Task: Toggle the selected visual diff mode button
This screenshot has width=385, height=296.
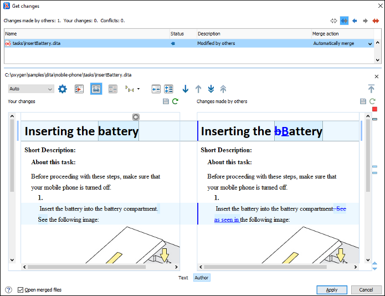Action: (96, 89)
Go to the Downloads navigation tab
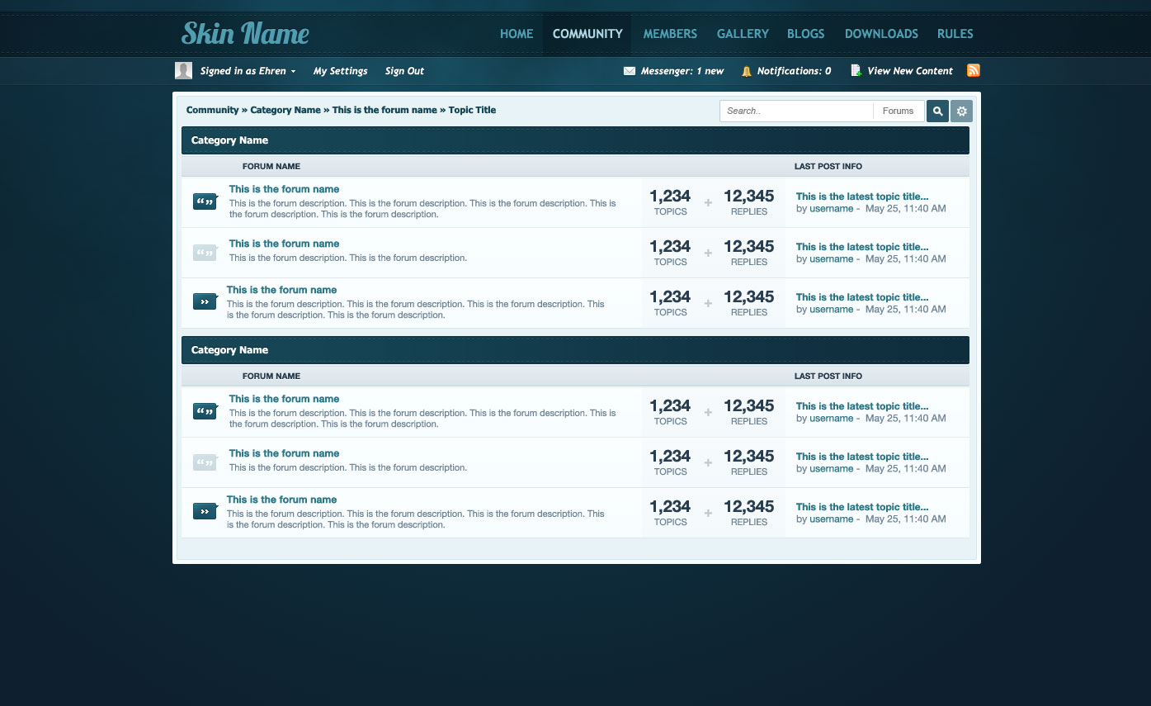The width and height of the screenshot is (1151, 706). coord(881,34)
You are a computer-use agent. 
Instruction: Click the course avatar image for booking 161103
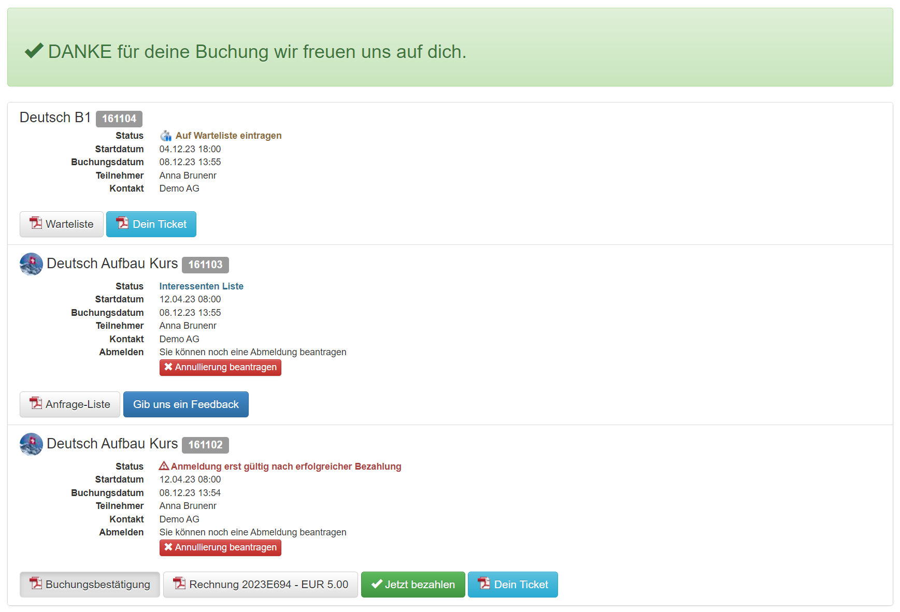(31, 264)
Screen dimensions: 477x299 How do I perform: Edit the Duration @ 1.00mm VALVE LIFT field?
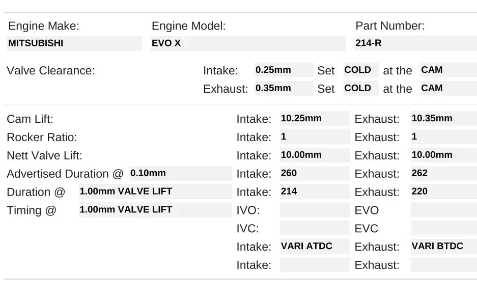click(155, 192)
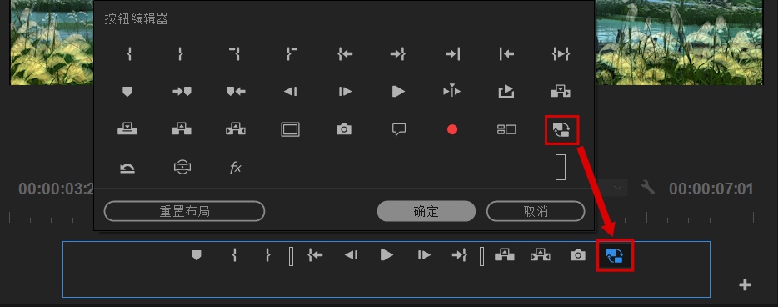778x307 pixels.
Task: Select the Comparison View icon
Action: coord(506,129)
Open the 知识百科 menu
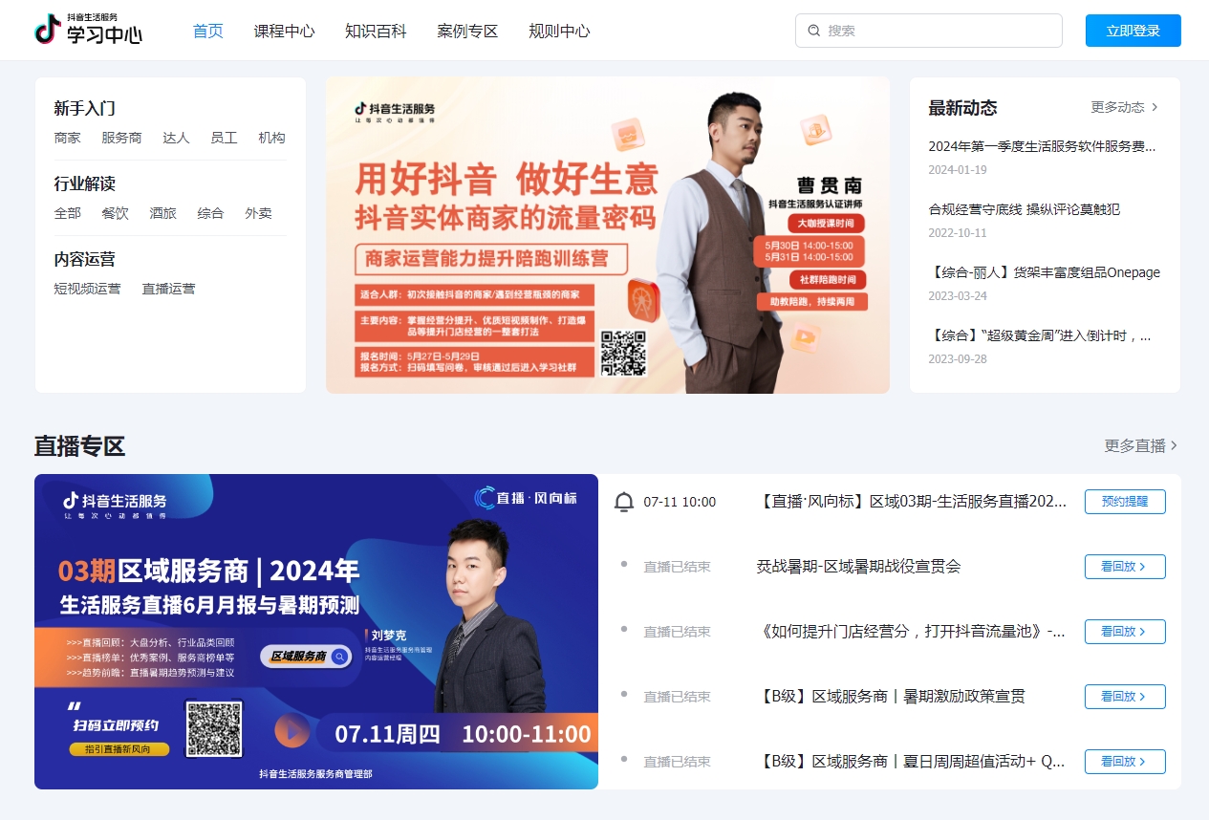1209x820 pixels. tap(376, 31)
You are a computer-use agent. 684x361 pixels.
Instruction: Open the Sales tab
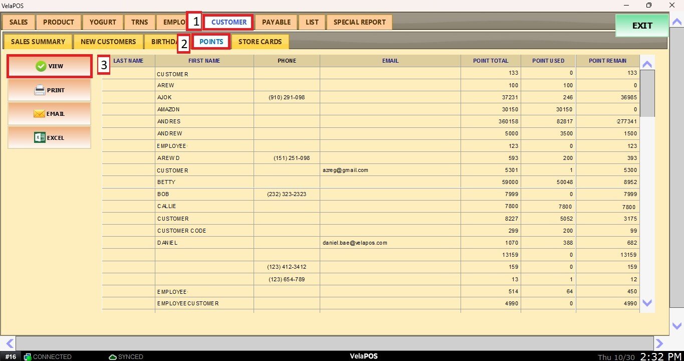(19, 22)
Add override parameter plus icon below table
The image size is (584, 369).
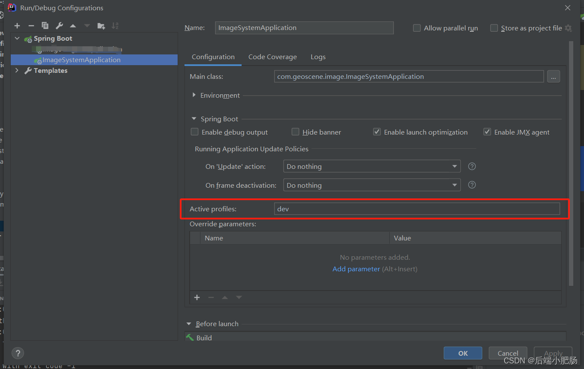click(x=197, y=297)
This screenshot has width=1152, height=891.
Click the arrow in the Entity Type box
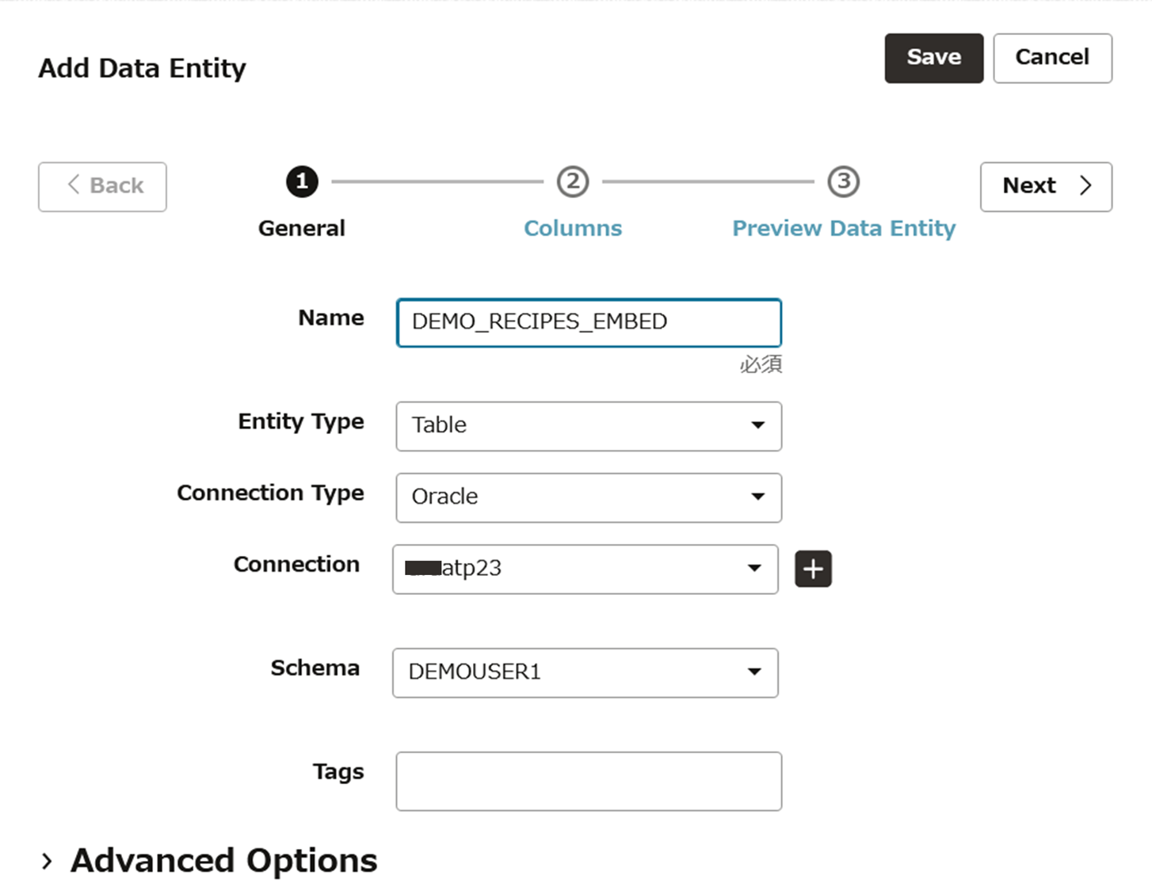[757, 425]
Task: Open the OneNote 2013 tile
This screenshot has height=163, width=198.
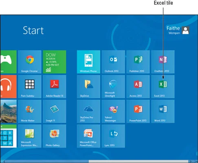Action: (x=163, y=62)
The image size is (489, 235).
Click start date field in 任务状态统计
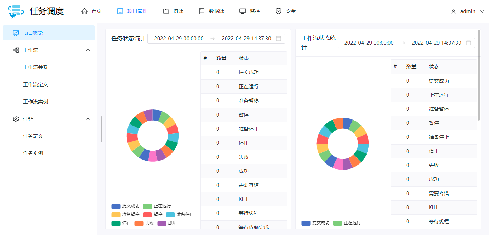pyautogui.click(x=179, y=39)
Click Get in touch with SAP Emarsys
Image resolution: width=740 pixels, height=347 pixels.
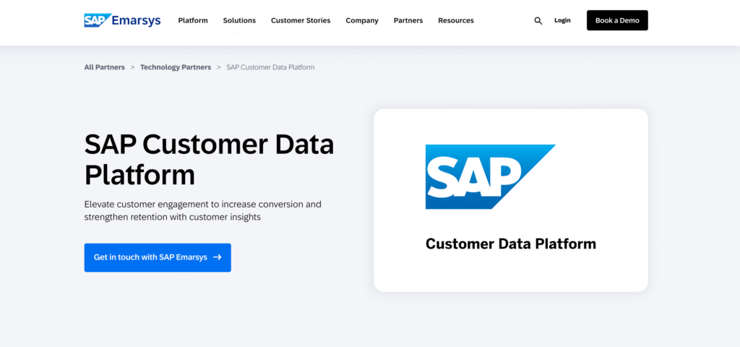(x=158, y=257)
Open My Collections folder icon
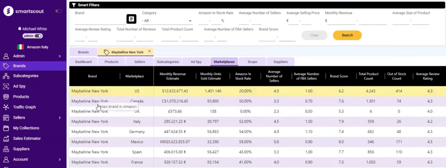 6,128
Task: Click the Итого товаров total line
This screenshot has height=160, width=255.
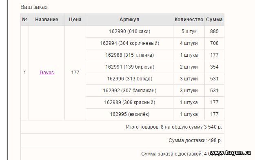Action: click(x=174, y=127)
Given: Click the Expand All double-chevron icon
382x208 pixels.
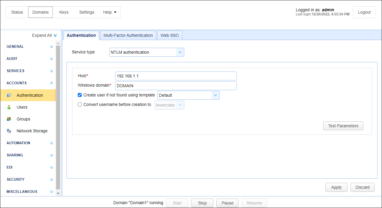Looking at the screenshot, I should click(55, 36).
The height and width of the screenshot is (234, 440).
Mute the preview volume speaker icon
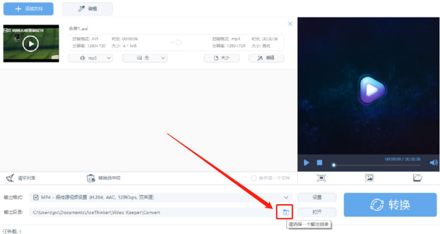pyautogui.click(x=434, y=163)
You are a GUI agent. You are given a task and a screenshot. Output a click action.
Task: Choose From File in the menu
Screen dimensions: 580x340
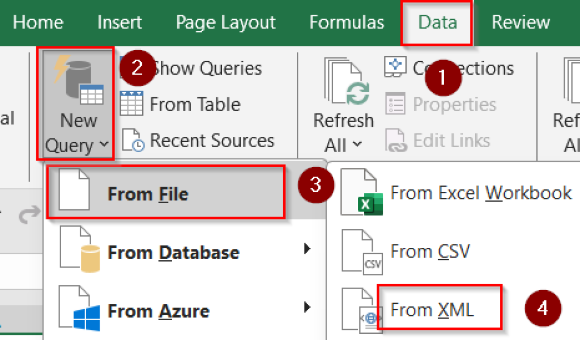(147, 193)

■ **Problem statement**
In the records above, find the line containing "You are a computer-use agent. 684x361 pixels." and output every line from the first through that one, exactly, omitting pictures.

■ **Solved problem**
Task: Toggle the selected visual diff mode button
This screenshot has width=385, height=296.
Action: (96, 89)
Go to the Downloads navigation tab
The width and height of the screenshot is (1151, 706). coord(881,34)
You are a computer-use agent. 
Instruction: Click the course avatar image for booking 161103
(31, 264)
Screen dimensions: 477x299 How do I perform: Edit the Duration @ 1.00mm VALVE LIFT field?
click(155, 192)
778x307 pixels.
Task: Select the Comparison View icon
Action: coord(506,129)
Open the 知识百科 menu
1209x820 pixels. tap(376, 31)
You are a computer-use agent. 684x361 pixels.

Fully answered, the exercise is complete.